● Texto
O STF está atento à existência dos municípios ilegais. Já extinguiu um deles: Pinto Bandeira, no Rio Grande do Sul. O Supremo ordenou ao município retornar à condição de distrito de Bento Gonçalves, cidade da qual está distante 13,5km. Outros sofrem a mesma ameaça. Os primeiros da fila são os municípios gaúchos. Leis idênticas emanciparam outras 29 cidades no estado.
O Ministério Público estadual acompanha com atenção a novela jurídica em torno da extinção de Pinto Bandeira. Avisou que aguarda apenas a decisão definitiva para enviar uma representação ao procurador-geral da República, Cláudio Fonteles, e exigir o cumprimento da Constituição. Seria um desastre para essas comunidades e para o município-mãe, prevê o presidente
da CNM, Paulo Ziulkoski.

● Tarefa 1
De acordo com o texto, a que distância Pinto Bandeira fica de Bento Gonçalves?

● Registros

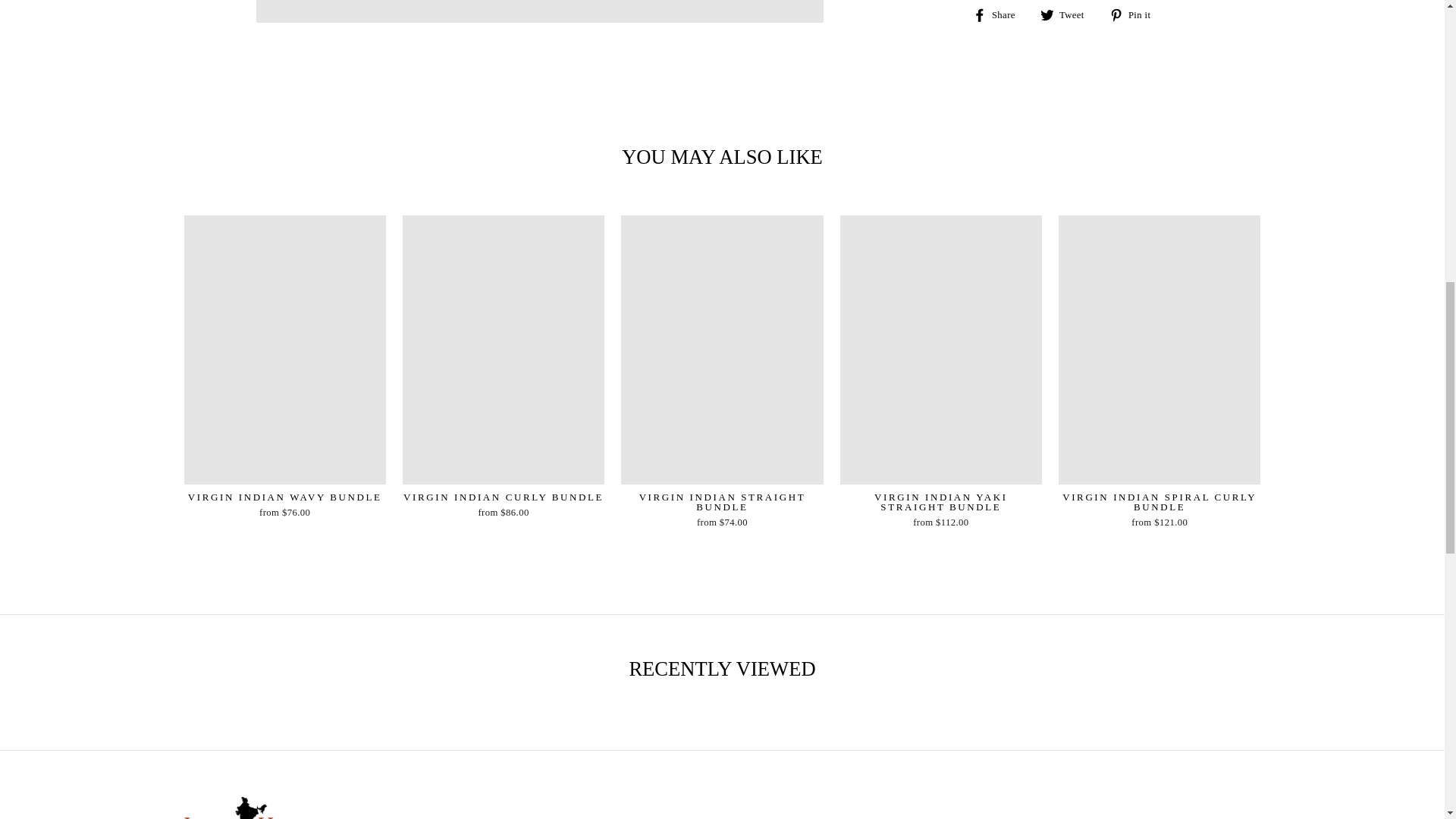
Pin on Pinterest (1135, 13)
Tweet on Twitter (1068, 13)
Share on Facebook (999, 13)
Given the description of an element on the screen output the (x, y) to click on. 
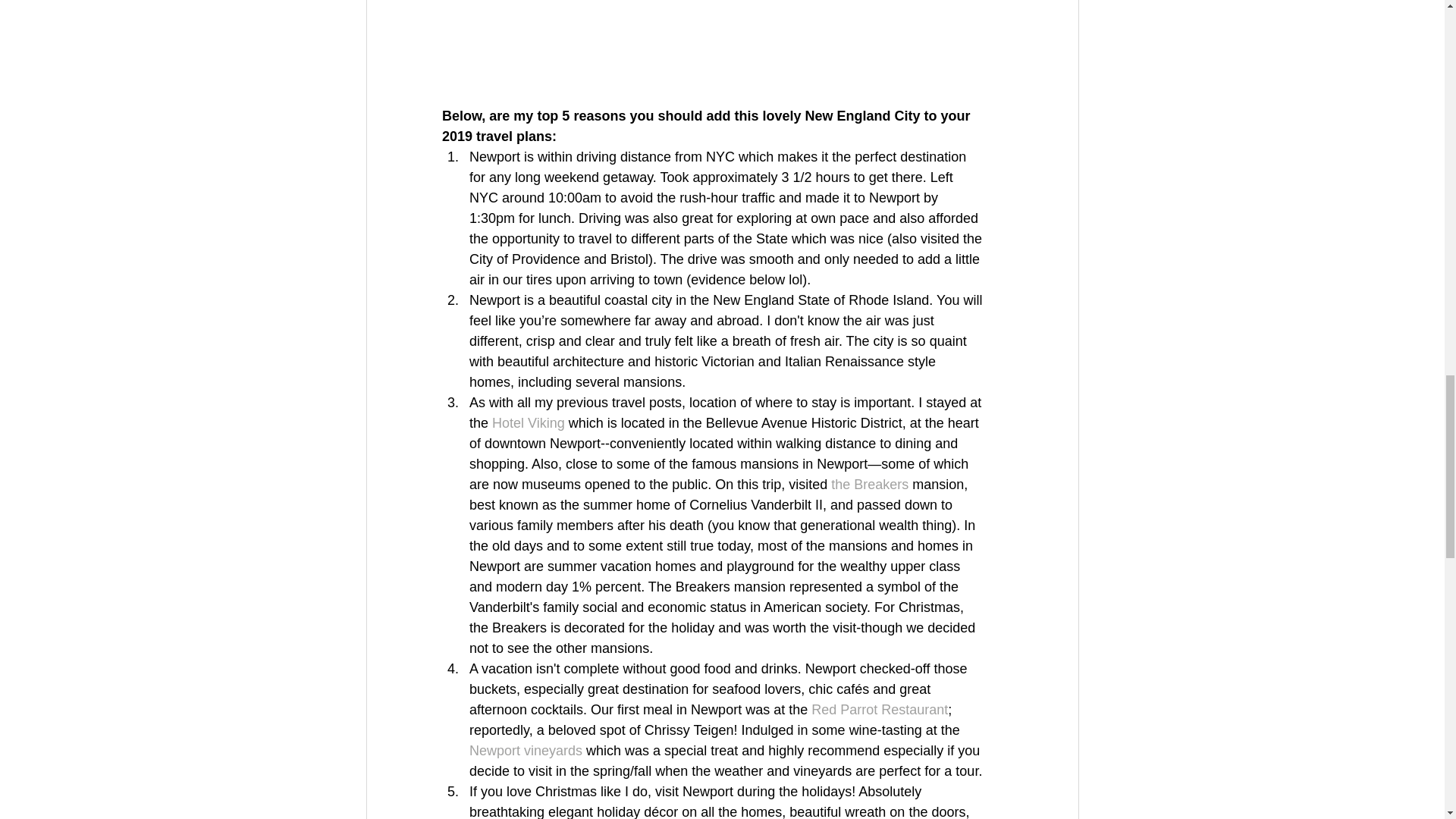
Hotel Viking  (530, 422)
the Breakers (869, 484)
Newport vineyards (524, 750)
Red Parrot Restaurant (878, 709)
Given the description of an element on the screen output the (x, y) to click on. 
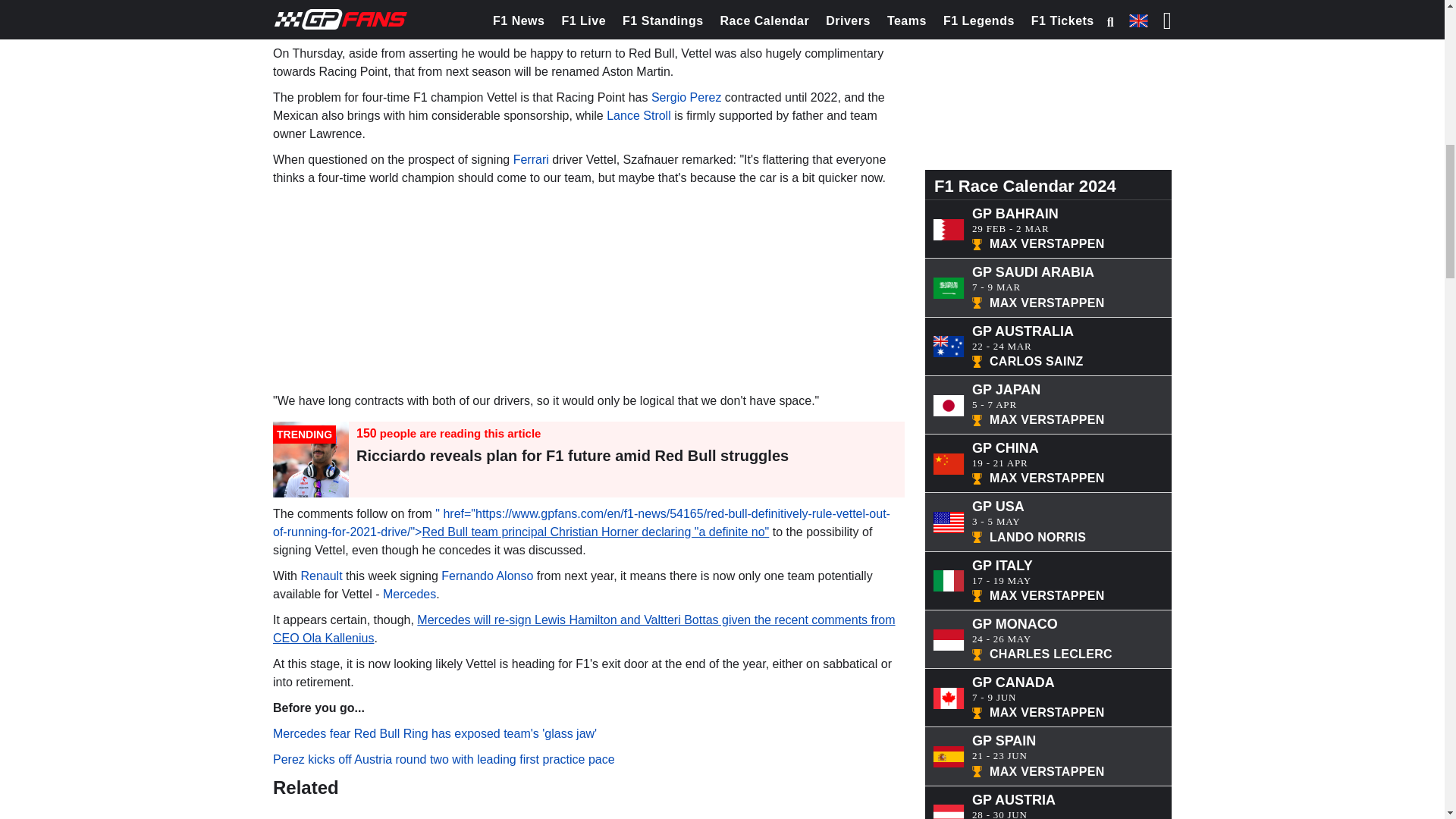
Ferrari (530, 159)
Sebastian Vettel (322, 27)
Sergio Perez (686, 97)
Mercedes fear Red Bull Ring has exposed team's 'glass jaw' (434, 733)
Ricciardo reveals plan for F1 future amid Red Bull struggles (572, 455)
Lance Stroll (639, 115)
Given the description of an element on the screen output the (x, y) to click on. 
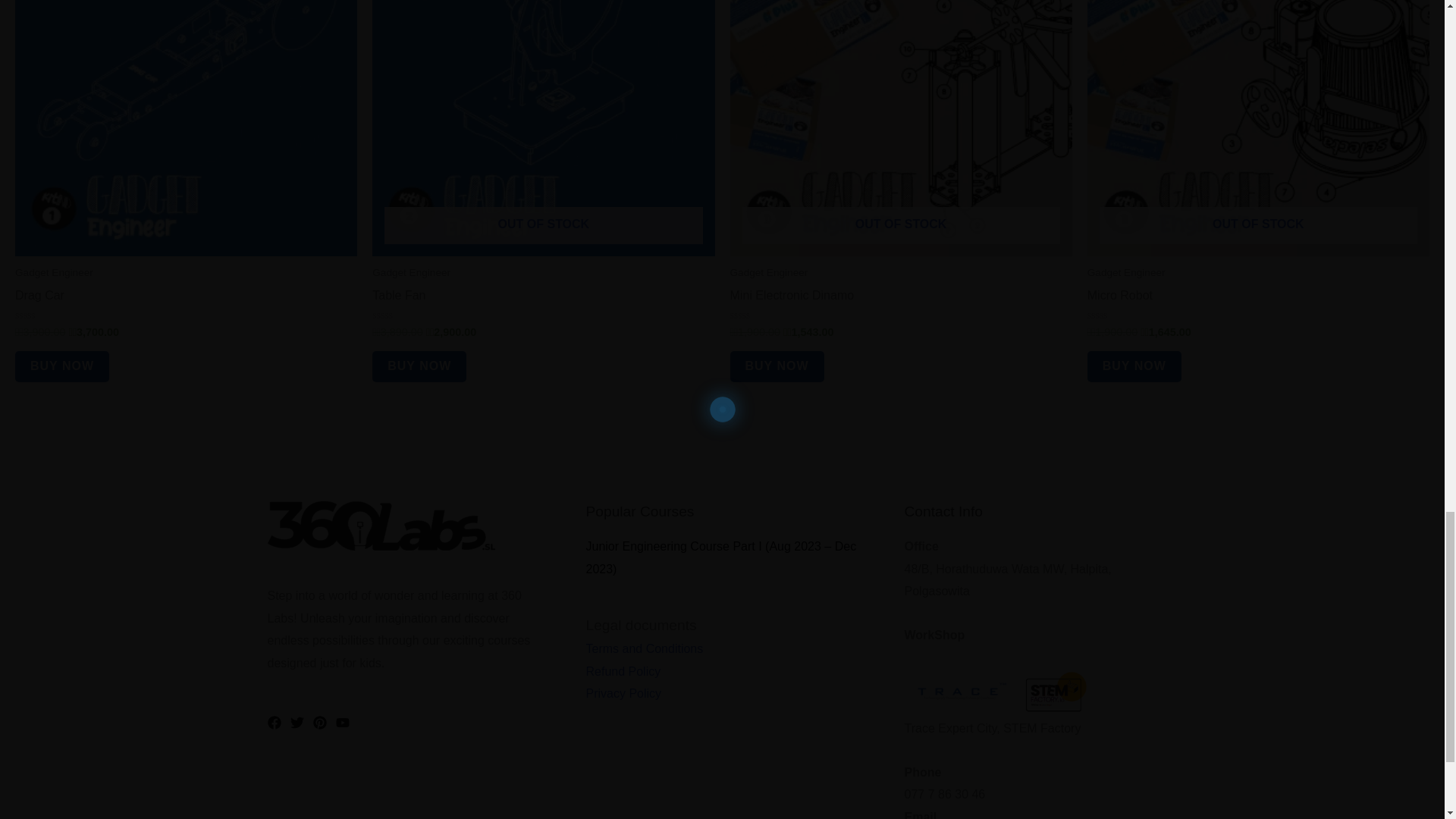
Table Fan (398, 299)
Micro Robot (1120, 299)
BUY NOW (1133, 366)
OUT OF STOCK (543, 128)
BUY NOW (61, 366)
BUY NOW (418, 366)
OUT OF STOCK (900, 128)
Drag Car (39, 299)
BUY NOW (776, 366)
Mini Electronic Dinamo (791, 299)
Given the description of an element on the screen output the (x, y) to click on. 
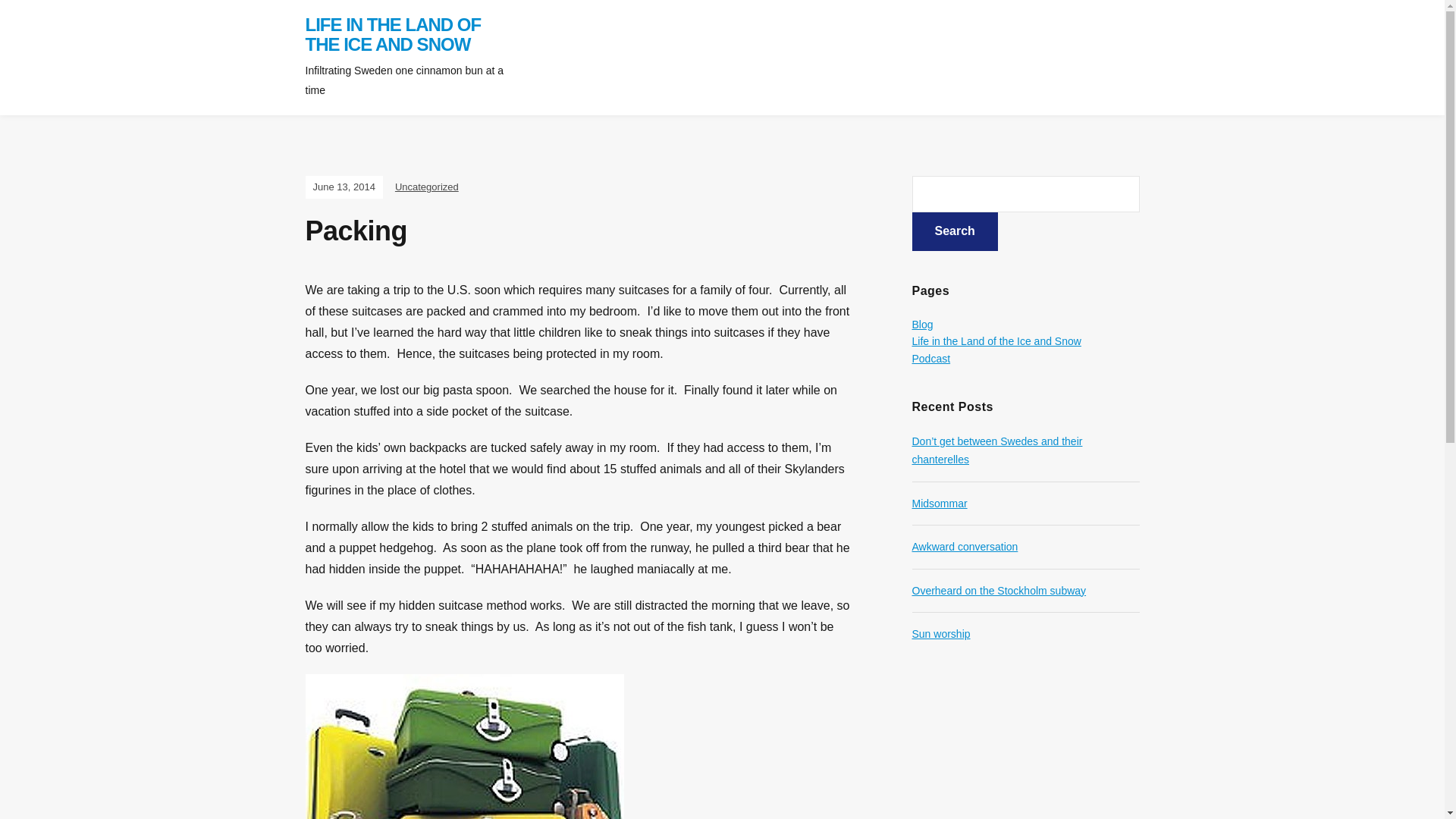
Search (954, 231)
Search (954, 231)
Sun worship (940, 633)
Life in the Land of the Ice and Snow (995, 340)
Midsommar (938, 503)
Podcast (930, 358)
Overheard on the Stockholm subway (998, 590)
LIFE IN THE LAND OF THE ICE AND SNOW (392, 34)
Blog (922, 324)
Awkward conversation (964, 546)
Uncategorized (426, 186)
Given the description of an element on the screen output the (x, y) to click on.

● Tarefa 2
Selecione nos registros todas as linhas em que aparece a palavra "Bull".

● Resposta 1
Fica a 13,5 km de Bento Gonçalves.

● Resposta 2
Mercedes fear Red Bull Ring has exposed team's 'glass jaw' (434, 733)
Ricciardo reveals plan for F1 future amid Red Bull struggles (572, 455)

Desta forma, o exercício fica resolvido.